The genetic architecture of vitiligo.

Vitiligo is an autoimmune disease in which destruction of skin melanocytes results in patches of white skin and hair. Genome-wide linkage studies and genome-wide association studies in European ancestry cases identified over 50 vitiligo susceptibility loci, defining a model of melanocyte-directed autoimmunity. Vitiligo heritability is exceedingly high, ~2/3 coming from common and ~1/3 from rare genomic variants; ~20% of vitiligo risk is environmental. Vitiligo genetic risk is polygenic, with greater additive risk in multiplex vitiligo families than simplex cases.
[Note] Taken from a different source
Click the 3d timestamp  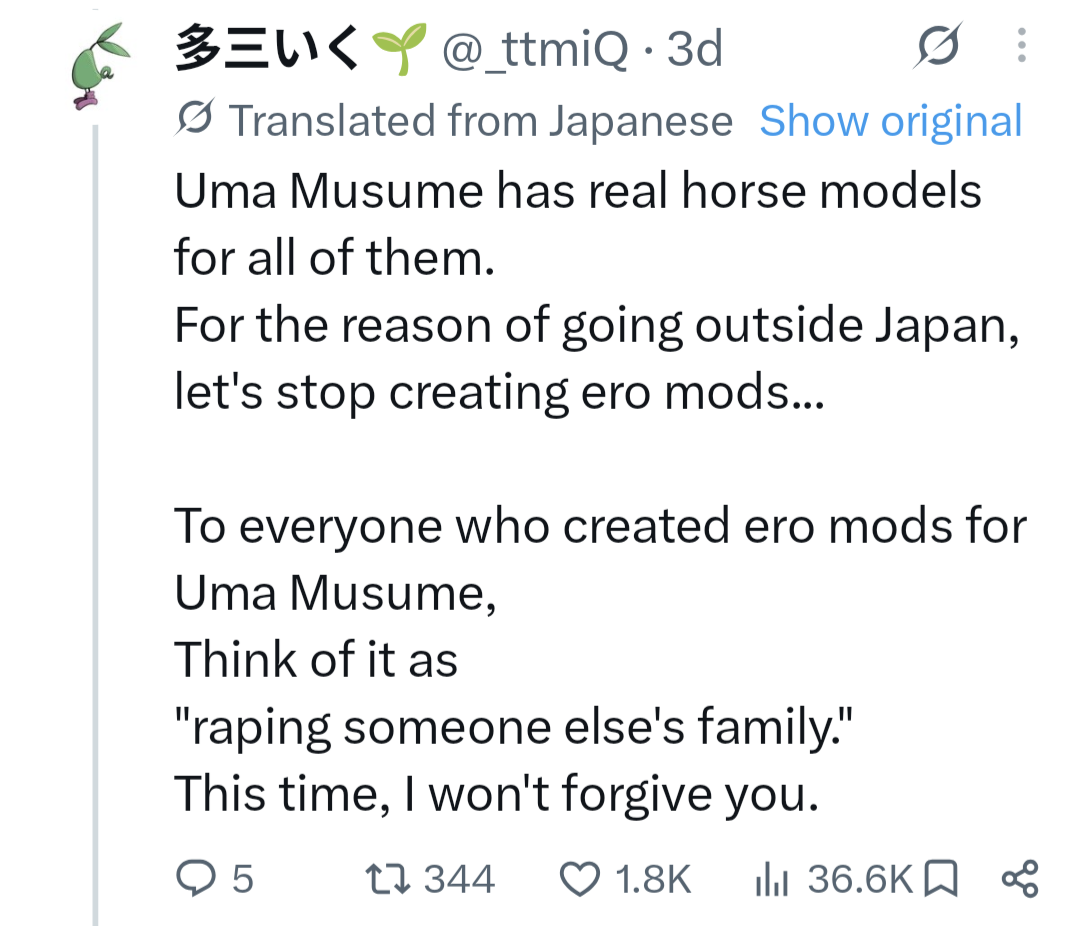click(694, 49)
Vitiligo age-of-onset is bimodal, also involving a major genetic component; a MHC enhancer haplotype confers extreme risk for vitiligo (OR 8.1) and early disease onset, increasing expression of HLA-DQB1 mRNA and HLA-DQ protein and thus perhaps facilitating presentation of triggering antigens. Vitiligo triggering also involves a major environmental component; dramatic delay in vitiligo age-of-onset, especially from 1973 to 2004, suggests that exposure or response to a key vitiligo environmental trigger diminished during this period. Together, these findings provide deep understanding of vitiligo pathogenesis and genetic architecture, suggesting that vitiligo represents a tractable model for investigating complex disease genetic architecture and predictive aspects of personalized medicine.

Family Clustering of Autoimmune Vitiligo Results Principally from Polygenic Inheritance of Common Risk Alleles.
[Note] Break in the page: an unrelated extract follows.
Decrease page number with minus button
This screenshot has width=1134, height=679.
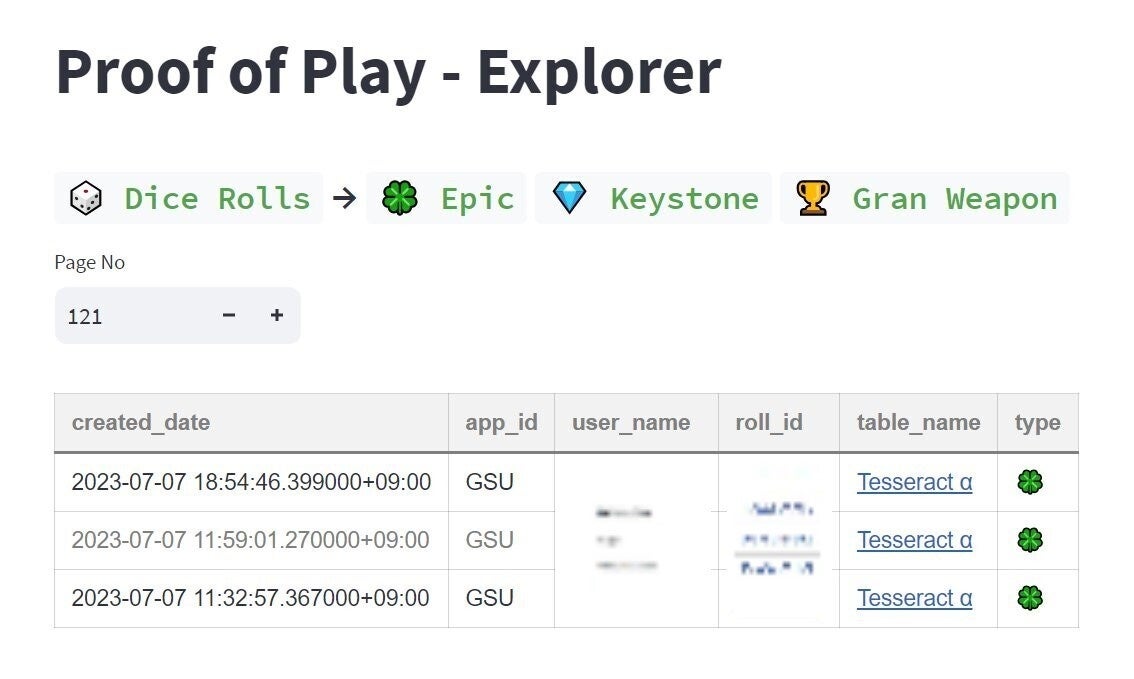(229, 316)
Vitiligo is an autoimmune disease that results in patches of depigmented skin and hair. Previous genome-wide association studies (GWASs) of vitiligo have identified 50 susceptibility loci. Variants at the associated loci are generally common and have individually small effects on risk. Most vitiligo cases are "simplex," where there is no family history of vitiligo, though occasional family clustering of vitiligo occurs, and some "multiplex" families report numerous close affected relatives. Here, we investigate whether simplex and multiplex vitiligo comprise different disease subtypes with different underlying genetic etiologies. We developed and compared the performance of several different vitiligo polygenic risk scores derived from GWAS data. By using the best-performing risk score, we find increased polygenic burden of risk alleles identified by GWAS in multiplex vitiligo cases relative to simplex cases. We additionally find evidence of polygenic transmission of common, low-effect-size risk alleles within multiplex-vitiligo-affected families. Our findings strongly suggest that family clustering of vitiligo involves a high burden of the same common, low-effect-size variants that are relevant in simplex cases. We furthermore find that a variant within the major histocompatibility complex (MHC) class II region contributes disproportionately more to risk in multiplex vitiligo cases than in simplex cases, supporting a special role for adaptive immune triggering in the etiology of multiplex cases. We suggest that genetic risk scores can be a useful tool in analyzing the genetic architecture of clinical disease subtypes and identifying subjects with unusual etiologies for further investigation.